End quote. This clearly mentions that the one who is doing tamattu‘ should do sa‘i twice. And Allah knows best.
With regard to what Muslim narrated from Jaabir may Allah be pleased with him), that the Prophet (blessings and peace of Allah be upon him) and his companions did not go between as-Safa and al-Marwah except once, namely their first sa‘i, this may be understood as referring to those among the Sahaabah who brought a sacrificial animal (hadiy) with them, because they remained in ihram with the Prophet (blessings and peace of Allah be upon him) until they exited ihram of Hajj and ‘umrah together. The Prophet (blessings and peace of Allah be upon him) had entered ihram for Hajj and ‘Umrah, and he instructed those who had brought sacrificial animals with them to enter ihram for Hajj with ‘umrah, and not to exit ihram until they exited ihram of both of them together. The one who is doing qiraan (i.e., entering ihram for ‘umrah and remaining in ihram until he has completed Hajj) only has to do sa‘i once, as is indicated by the hadith of Jaabir referred to above and other saheeh hadiths.
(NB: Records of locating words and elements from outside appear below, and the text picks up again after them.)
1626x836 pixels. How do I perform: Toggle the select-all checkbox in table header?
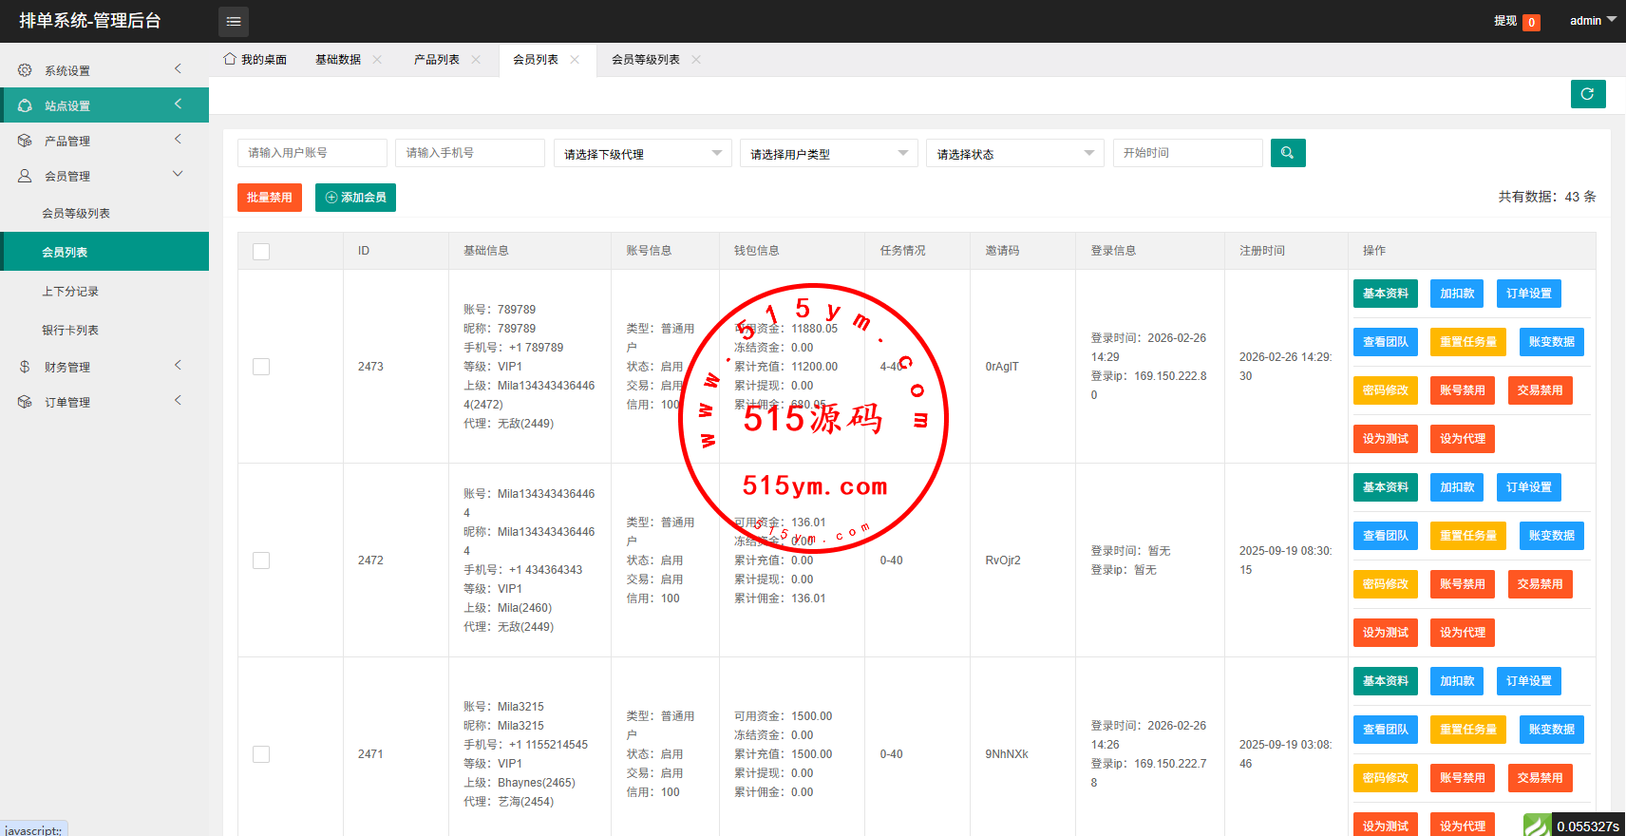tap(261, 252)
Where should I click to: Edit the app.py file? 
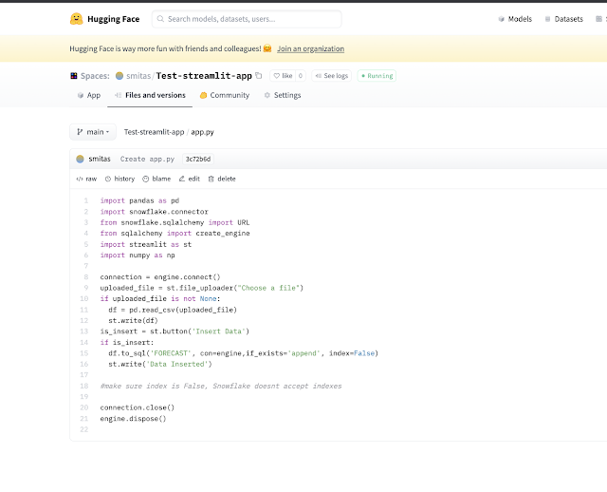click(x=190, y=179)

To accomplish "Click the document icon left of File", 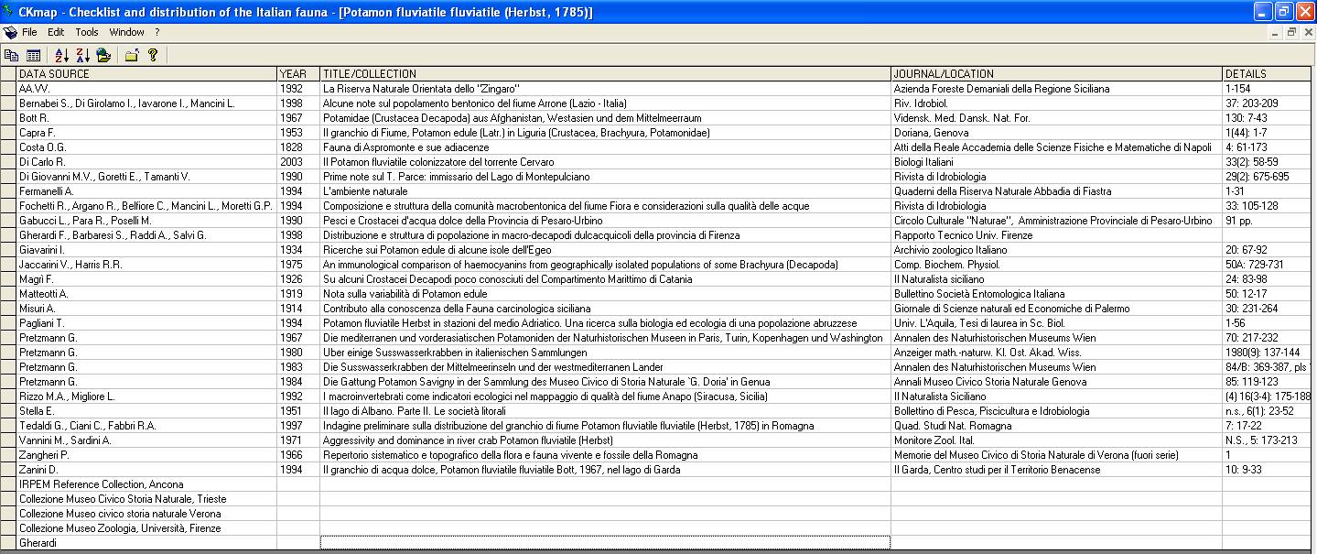I will 10,32.
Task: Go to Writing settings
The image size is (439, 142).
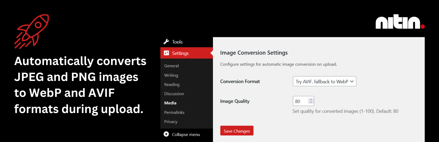Action: click(x=171, y=75)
Similarly, the one who is doing ifraad (Hajj only, without ‘umrah) and remains in his ihram until the Day of Sacrifice only has to do sa‘i once. If the one who is doing qiraan or ifraad does sa‘i after tawaaf al-qudoom (tawaaf upon arrival in Makkah), that will suffice and he does not have to do sa‘i after tawaaf al-ifaadah. This is the way to reconcile between the hadiths of ‘Aa’ishah and Ibn ‘Abbaas on the one hand and the hadith of Jaabir on the other (may Allah be pleased with them all). This will dispel any contradiction and enable us to act upon all of the hadiths.
What supports this way of reconciling between the reports is the fact that the hadiths of ‘Aa’ishah and Ibn ‘Abbaas are saheeh hadiths, which confirm the second sa‘i in the case of the one who is doing tamattu‘. The apparent meaning of the hadith of Jaabir negates that, but that which is proven takes precedence over that which negates, as is well established in the fields of usool and mustalah al-hadith. And Allah, may He be glorified and exalted, is the guide to what is right and there is no power and no strength except with Allah. End quote.
Shaykh ‘Abd al-‘Azeez ibn Baaz (may Allah have mercy on him)
Majmoo‘ Fataawa Ibn Baaz (16/79-81).